From distinguishing if you and your significant other are “talking” or “go together,” to determining if you are the “main chick,” “side chick,” or “community man,” these terms can leave one confused.
“If somebody says, ‘Yeah, we talk,’ it’s like we’re not serious, and we’re not playing. But at any given moment, it can be over,” said Ivan Fluker, a homeschooled senior. “It’s somewhat in-between.”
Jeremy Roach, a student at Southwest Tennessee Community College gave his perspective.
“Talking can be different things. You’re getting to know that person and seeing if you can see myself with them, because both of you are trying to further the relationship,” Roach said.
The next “step” in the relationship cycle is the phrase, “go together;” it means that both people are now exclusive to each other.

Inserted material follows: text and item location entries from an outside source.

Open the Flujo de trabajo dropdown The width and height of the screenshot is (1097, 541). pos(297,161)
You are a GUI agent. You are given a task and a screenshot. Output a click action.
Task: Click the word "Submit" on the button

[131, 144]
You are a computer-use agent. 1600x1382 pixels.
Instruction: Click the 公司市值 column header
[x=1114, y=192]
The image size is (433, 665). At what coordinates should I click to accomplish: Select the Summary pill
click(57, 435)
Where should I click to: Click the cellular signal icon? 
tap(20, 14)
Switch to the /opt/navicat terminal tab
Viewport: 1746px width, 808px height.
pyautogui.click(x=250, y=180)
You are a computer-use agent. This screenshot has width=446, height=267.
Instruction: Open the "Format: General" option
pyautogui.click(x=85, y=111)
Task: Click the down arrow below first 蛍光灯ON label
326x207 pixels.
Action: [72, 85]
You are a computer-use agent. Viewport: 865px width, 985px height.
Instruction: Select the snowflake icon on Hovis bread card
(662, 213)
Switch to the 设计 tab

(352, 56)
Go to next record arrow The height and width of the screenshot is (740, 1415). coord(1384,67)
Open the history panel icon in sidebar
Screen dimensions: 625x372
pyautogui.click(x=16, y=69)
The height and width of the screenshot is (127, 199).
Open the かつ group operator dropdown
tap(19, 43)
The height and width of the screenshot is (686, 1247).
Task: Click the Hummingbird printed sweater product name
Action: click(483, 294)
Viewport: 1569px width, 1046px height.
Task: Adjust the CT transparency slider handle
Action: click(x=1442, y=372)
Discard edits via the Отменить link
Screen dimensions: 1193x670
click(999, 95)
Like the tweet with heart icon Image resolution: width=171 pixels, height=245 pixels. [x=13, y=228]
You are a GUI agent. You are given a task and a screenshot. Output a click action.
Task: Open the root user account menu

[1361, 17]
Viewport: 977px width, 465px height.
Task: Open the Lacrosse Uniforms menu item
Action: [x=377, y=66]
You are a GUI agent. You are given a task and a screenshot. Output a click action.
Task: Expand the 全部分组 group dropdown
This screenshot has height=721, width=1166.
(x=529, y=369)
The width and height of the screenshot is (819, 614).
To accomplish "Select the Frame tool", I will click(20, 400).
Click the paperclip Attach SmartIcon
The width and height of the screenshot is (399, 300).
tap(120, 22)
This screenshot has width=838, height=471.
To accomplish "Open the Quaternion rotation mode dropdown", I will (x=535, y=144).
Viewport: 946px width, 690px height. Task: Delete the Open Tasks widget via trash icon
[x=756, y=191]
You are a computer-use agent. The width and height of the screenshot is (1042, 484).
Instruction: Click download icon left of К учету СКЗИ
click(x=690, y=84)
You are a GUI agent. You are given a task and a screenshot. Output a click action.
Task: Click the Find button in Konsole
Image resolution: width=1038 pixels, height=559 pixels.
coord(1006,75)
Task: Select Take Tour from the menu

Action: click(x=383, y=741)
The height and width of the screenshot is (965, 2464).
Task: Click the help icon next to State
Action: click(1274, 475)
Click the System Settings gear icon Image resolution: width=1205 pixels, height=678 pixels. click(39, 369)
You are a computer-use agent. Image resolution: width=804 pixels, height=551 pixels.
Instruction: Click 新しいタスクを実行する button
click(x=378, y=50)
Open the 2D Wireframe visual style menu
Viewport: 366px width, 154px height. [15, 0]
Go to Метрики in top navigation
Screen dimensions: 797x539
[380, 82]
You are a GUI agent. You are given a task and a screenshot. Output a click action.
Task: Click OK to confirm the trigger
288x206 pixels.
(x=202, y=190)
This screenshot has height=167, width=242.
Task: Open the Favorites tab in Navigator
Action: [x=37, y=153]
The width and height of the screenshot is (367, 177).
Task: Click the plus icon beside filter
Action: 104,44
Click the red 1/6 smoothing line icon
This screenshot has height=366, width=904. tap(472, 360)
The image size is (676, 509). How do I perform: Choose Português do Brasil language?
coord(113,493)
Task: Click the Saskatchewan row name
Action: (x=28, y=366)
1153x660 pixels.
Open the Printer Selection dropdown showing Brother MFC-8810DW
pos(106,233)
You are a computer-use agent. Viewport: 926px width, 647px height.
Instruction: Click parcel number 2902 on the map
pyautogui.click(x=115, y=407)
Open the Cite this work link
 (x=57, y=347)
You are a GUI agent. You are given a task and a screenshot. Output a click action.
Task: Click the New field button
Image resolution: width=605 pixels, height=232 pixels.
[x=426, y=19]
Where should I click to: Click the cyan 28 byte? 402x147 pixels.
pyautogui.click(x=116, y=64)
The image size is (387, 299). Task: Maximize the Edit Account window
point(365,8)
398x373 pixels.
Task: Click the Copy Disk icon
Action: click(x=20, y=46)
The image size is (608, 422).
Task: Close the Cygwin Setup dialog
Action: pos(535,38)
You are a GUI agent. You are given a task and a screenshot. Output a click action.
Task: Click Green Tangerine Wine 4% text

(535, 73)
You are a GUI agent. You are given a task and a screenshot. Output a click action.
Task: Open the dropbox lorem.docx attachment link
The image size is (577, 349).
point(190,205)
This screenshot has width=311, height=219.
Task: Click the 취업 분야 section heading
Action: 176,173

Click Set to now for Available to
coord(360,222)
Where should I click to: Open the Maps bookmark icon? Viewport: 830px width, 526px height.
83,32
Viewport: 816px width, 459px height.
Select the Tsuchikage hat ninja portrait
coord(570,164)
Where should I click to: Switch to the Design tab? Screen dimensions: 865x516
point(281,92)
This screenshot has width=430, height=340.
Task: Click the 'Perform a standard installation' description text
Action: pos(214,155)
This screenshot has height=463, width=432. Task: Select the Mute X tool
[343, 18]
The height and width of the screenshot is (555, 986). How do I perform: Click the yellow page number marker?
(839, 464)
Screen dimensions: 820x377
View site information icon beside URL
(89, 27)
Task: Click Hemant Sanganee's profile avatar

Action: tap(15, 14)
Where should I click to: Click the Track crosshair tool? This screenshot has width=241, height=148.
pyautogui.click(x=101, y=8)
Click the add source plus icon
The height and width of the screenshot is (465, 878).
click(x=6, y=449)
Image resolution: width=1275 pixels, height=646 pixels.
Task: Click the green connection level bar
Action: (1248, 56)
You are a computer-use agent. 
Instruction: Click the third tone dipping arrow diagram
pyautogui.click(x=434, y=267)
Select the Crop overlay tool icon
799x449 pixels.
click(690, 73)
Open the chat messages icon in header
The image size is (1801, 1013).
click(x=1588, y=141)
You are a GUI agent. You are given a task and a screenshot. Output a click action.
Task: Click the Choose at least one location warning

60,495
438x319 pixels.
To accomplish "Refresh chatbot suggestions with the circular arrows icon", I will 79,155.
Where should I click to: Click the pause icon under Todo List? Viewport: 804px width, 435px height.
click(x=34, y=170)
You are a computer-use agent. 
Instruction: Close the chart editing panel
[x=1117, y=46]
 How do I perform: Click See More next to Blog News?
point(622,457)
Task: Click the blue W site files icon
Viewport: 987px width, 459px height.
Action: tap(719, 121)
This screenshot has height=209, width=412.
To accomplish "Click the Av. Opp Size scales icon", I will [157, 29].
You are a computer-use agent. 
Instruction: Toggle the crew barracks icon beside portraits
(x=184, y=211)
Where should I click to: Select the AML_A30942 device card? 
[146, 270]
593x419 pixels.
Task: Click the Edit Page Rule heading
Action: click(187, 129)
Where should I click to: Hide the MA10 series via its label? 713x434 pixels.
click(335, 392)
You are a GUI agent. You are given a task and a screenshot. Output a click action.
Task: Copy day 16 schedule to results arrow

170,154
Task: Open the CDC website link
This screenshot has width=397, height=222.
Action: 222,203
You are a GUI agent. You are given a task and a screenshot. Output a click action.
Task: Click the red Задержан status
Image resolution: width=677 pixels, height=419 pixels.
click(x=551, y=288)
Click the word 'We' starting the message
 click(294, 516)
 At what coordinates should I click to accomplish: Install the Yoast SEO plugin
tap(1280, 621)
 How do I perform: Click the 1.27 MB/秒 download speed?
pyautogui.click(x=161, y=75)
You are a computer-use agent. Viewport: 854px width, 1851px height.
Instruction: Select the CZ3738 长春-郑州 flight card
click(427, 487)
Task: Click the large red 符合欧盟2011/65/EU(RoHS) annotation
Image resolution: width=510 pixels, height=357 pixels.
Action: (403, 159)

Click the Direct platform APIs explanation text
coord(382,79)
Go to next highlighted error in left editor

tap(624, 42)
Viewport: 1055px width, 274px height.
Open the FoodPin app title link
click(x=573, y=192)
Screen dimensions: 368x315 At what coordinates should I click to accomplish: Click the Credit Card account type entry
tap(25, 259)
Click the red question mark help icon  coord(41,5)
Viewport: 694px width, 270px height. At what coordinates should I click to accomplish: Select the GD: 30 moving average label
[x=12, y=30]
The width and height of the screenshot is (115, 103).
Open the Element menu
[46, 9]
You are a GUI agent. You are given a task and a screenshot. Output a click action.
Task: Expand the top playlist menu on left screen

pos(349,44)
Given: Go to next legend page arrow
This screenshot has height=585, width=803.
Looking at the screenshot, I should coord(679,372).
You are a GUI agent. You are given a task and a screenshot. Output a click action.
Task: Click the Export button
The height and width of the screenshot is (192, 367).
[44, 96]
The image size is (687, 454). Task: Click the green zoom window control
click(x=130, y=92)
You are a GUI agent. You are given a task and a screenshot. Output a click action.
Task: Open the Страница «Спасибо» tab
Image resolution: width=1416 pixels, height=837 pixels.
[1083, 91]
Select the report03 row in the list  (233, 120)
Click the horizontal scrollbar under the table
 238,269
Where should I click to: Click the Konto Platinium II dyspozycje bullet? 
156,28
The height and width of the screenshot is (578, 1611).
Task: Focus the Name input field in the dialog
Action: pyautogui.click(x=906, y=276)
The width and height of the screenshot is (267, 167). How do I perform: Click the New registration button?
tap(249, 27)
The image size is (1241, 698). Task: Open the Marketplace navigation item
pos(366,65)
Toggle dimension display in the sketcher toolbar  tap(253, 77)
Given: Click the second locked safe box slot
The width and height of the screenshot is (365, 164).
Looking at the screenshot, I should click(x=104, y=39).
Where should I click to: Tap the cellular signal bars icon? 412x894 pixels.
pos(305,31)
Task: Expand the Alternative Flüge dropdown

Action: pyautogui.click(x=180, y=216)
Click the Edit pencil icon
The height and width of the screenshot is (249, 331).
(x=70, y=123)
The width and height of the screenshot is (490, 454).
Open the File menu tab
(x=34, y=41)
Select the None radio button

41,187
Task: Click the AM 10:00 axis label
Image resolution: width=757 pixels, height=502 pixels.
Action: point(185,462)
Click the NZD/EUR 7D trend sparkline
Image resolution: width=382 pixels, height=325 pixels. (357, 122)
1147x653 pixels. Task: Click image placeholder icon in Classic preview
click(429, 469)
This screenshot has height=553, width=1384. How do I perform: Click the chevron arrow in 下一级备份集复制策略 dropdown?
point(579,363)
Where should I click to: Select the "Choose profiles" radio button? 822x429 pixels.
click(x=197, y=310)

“It’s like the beginning phase of a relationship, kind of, before you really get called the term ‘boyfriend’ or ‘girlfriend,’” said Morgan Benton, a senior at Ridgeway High School. “You know you care about someone when you don’t say ‘go together;’ you say ‘in a relationship’ or ‘that’s my significant other.’”
While the phrases are important, it’s also important to know what role you are playing in the relationship. Notably, there are two main roles: “side chick” and “main chick.”
“Side chick: the girl that I’d keep around in case the main chick is slipping,” said Josh Johnson, a senior at Central High School. She gets most of the benefits of the main chick except recognition and gifts on holidays. Everything works well with that until she becomes ungrateful and begins to have ‘main chick’ mentality.”
Johnson also adds, “A main chick is my girlfriend or soon-to-be. The main girl I talk to. Everyone knows I’m feeling her. We go out, take pictures. Maybe a little ‘cake’ in public. But she’s the girl I really want. Even though she may trip, I still want her around because she is the girl for me. Or at least the girl I want to be for me.”
These are just a few of the terms used by teenagers and young adults to describe relationships and their stages. Many of these are given definitions different from the ones listed here. No matter how you use the words, or if you use them, the language of love is changing, and we should all try to keep up.